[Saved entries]
-- Opening Marker --
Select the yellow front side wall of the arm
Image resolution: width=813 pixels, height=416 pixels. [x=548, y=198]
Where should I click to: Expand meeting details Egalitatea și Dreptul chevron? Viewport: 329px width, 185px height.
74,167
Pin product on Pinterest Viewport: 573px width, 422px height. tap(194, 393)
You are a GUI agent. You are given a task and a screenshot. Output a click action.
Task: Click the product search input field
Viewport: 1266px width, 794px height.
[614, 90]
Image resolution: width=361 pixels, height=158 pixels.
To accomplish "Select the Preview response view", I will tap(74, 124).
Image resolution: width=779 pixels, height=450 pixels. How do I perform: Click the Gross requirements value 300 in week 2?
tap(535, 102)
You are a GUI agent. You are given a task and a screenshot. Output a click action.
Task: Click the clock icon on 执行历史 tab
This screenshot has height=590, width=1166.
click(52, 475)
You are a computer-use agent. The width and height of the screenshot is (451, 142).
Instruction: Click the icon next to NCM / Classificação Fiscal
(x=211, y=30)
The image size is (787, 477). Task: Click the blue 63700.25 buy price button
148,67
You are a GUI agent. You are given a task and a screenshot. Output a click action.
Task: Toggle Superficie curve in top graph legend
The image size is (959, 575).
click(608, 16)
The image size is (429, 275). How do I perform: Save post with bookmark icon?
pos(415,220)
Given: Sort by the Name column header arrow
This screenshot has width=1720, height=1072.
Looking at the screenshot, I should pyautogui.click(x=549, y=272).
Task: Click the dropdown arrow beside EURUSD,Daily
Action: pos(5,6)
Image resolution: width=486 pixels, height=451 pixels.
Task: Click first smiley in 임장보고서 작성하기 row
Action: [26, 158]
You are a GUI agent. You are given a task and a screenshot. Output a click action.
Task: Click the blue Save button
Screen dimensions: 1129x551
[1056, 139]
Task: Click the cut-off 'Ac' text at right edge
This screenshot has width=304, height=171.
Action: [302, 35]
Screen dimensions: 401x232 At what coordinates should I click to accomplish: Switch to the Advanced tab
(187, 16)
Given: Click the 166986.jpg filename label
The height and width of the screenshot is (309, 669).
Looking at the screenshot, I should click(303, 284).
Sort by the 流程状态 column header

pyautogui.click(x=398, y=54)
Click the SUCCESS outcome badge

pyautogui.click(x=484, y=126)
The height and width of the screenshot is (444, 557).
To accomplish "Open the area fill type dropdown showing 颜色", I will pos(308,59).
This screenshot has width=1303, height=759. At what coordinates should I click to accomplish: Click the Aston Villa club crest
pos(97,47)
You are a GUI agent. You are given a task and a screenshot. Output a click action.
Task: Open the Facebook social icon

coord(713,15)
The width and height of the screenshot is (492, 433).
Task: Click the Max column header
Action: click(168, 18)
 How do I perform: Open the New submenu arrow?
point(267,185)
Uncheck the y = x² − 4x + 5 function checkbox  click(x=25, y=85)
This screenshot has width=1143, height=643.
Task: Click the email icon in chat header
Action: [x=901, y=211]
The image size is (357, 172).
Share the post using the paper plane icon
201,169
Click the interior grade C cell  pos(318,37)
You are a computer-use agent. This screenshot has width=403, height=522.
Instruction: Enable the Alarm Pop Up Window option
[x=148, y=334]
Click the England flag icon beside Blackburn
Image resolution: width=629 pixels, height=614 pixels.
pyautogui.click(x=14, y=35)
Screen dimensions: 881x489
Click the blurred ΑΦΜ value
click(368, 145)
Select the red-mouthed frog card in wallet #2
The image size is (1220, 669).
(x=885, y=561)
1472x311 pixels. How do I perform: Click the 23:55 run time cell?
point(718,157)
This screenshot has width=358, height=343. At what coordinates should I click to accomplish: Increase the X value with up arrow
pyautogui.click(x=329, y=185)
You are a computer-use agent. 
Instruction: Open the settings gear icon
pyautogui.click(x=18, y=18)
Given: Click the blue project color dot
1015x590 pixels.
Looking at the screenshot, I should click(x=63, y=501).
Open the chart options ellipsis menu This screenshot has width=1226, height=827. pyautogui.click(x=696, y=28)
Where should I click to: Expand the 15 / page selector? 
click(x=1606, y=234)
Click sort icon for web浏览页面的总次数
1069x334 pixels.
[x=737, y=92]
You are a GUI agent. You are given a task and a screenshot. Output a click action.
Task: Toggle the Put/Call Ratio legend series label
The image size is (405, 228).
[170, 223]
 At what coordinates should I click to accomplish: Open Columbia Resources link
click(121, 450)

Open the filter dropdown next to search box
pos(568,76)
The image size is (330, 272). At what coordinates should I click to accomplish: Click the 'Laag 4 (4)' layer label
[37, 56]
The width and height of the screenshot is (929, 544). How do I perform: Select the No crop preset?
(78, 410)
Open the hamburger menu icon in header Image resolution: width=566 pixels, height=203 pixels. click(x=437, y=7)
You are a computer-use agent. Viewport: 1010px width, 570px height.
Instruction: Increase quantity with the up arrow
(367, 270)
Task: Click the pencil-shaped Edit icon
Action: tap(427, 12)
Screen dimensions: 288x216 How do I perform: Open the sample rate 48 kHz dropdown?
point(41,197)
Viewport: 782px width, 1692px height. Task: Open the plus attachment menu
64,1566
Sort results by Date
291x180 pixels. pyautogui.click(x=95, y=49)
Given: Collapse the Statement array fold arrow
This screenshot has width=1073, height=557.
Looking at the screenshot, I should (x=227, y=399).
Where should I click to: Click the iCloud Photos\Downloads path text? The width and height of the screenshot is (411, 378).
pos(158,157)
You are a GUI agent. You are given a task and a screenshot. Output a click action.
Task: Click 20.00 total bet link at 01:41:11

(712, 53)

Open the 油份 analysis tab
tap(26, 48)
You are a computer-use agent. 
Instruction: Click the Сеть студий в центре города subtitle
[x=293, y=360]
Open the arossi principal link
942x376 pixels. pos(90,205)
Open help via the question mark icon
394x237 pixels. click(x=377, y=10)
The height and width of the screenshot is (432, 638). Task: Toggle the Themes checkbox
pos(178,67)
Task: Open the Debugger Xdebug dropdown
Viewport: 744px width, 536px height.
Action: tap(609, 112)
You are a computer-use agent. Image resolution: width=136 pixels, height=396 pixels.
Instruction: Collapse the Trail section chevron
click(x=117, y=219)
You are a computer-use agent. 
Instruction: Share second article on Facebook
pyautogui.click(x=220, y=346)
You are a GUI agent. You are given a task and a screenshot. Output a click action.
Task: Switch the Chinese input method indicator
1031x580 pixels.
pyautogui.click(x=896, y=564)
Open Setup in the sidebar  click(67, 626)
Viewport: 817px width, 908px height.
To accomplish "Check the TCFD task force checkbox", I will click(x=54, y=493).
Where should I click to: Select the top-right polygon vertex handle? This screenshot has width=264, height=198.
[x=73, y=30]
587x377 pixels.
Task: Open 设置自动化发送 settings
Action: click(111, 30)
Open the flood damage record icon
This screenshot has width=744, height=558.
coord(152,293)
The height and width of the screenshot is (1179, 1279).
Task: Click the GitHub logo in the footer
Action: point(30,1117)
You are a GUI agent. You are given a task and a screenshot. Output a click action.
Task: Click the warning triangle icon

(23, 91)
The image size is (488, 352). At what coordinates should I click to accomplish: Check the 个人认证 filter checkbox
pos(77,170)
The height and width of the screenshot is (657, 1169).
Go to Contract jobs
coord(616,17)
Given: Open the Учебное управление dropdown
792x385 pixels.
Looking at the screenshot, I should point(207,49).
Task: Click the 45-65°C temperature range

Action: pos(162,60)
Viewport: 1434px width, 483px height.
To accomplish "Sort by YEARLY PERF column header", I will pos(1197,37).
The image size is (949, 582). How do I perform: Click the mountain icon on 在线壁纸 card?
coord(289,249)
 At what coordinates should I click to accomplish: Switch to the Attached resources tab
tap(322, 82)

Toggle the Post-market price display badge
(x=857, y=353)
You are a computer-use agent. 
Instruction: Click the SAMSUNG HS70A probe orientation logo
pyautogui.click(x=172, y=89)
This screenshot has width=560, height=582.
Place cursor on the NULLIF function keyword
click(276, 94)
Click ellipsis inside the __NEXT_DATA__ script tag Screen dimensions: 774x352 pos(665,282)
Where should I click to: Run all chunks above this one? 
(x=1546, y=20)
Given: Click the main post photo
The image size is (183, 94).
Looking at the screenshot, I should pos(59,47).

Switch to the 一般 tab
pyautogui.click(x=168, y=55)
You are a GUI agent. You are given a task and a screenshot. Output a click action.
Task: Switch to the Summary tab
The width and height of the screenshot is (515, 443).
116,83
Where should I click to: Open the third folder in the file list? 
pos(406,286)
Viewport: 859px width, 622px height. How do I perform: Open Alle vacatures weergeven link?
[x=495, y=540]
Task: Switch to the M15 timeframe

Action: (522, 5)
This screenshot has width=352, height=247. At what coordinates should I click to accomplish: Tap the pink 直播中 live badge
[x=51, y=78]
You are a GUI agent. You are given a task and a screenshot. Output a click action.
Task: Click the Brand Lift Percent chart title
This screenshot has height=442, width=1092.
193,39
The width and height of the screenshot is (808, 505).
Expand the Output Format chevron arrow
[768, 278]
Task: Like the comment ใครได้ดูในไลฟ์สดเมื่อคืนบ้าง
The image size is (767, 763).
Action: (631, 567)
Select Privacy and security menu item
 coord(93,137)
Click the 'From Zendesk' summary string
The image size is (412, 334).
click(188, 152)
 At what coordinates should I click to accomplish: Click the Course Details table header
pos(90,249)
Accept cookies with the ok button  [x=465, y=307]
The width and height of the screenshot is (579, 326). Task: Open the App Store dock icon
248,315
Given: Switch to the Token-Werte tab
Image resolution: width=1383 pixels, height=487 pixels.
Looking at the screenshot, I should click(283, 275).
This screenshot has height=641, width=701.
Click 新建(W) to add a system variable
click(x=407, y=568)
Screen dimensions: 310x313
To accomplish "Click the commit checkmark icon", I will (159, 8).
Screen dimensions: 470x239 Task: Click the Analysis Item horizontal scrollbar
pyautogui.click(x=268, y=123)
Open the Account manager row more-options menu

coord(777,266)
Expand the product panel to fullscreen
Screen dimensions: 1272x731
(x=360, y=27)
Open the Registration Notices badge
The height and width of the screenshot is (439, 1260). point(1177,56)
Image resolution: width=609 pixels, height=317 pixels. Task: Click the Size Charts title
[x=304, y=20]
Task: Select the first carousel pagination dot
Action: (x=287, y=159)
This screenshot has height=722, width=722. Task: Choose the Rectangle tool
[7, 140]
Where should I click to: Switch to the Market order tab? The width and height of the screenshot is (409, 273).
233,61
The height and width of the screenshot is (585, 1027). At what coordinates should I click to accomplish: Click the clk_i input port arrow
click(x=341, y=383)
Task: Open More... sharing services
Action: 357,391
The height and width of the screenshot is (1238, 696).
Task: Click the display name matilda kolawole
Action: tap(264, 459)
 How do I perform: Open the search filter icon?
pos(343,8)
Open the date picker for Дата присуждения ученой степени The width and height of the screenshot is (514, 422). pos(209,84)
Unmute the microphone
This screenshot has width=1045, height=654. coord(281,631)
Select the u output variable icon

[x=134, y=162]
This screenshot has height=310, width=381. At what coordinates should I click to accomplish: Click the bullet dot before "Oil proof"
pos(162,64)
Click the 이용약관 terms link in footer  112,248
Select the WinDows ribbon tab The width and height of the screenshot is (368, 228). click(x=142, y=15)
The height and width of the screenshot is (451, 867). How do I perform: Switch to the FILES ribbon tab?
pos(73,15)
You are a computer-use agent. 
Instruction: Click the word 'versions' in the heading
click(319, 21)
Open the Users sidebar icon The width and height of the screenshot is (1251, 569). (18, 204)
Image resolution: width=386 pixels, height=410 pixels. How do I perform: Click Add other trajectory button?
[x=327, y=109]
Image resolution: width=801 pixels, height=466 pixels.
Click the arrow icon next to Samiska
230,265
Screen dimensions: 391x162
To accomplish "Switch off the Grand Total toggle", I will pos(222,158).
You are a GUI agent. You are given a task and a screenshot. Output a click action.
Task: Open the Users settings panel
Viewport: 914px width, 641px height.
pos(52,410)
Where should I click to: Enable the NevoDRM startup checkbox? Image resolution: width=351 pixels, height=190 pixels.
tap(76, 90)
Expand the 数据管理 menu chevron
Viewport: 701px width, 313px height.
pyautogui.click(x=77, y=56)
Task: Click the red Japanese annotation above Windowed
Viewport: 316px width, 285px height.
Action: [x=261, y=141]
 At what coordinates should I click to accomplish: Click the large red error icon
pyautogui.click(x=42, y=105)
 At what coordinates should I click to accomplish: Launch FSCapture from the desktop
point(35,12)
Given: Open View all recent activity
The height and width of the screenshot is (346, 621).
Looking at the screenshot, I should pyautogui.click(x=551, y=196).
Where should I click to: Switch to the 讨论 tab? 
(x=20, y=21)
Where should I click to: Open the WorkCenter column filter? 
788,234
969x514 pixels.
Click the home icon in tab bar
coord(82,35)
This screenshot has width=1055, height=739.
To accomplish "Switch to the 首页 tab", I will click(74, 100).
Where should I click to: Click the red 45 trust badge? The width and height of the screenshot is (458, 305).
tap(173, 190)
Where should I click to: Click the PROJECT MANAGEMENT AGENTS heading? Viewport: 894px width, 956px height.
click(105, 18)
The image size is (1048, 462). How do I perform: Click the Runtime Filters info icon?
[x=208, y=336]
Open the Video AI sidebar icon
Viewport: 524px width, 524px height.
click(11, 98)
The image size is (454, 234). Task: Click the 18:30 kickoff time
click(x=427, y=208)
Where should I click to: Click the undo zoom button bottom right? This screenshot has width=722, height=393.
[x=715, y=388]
-- Closing Marker --
Problem description: After locating the line with "Select the WinDows" above, return that line and every later line through the one with "Screen dimensions: 391x162", word for word and with nothing else.

Answer section:
Select the WinDows ribbon tab The width and height of the screenshot is (368, 228). click(x=142, y=15)
The height and width of the screenshot is (451, 867). How do I perform: Switch to the FILES ribbon tab?
pos(73,15)
You are a computer-use agent. 
Instruction: Click the word 'versions' in the heading
click(319, 21)
Open the Users sidebar icon The width and height of the screenshot is (1251, 569). (18, 204)
Image resolution: width=386 pixels, height=410 pixels. How do I perform: Click Add other trajectory button?
[x=327, y=109]
Image resolution: width=801 pixels, height=466 pixels.
Click the arrow icon next to Samiska
230,265
Screen dimensions: 391x162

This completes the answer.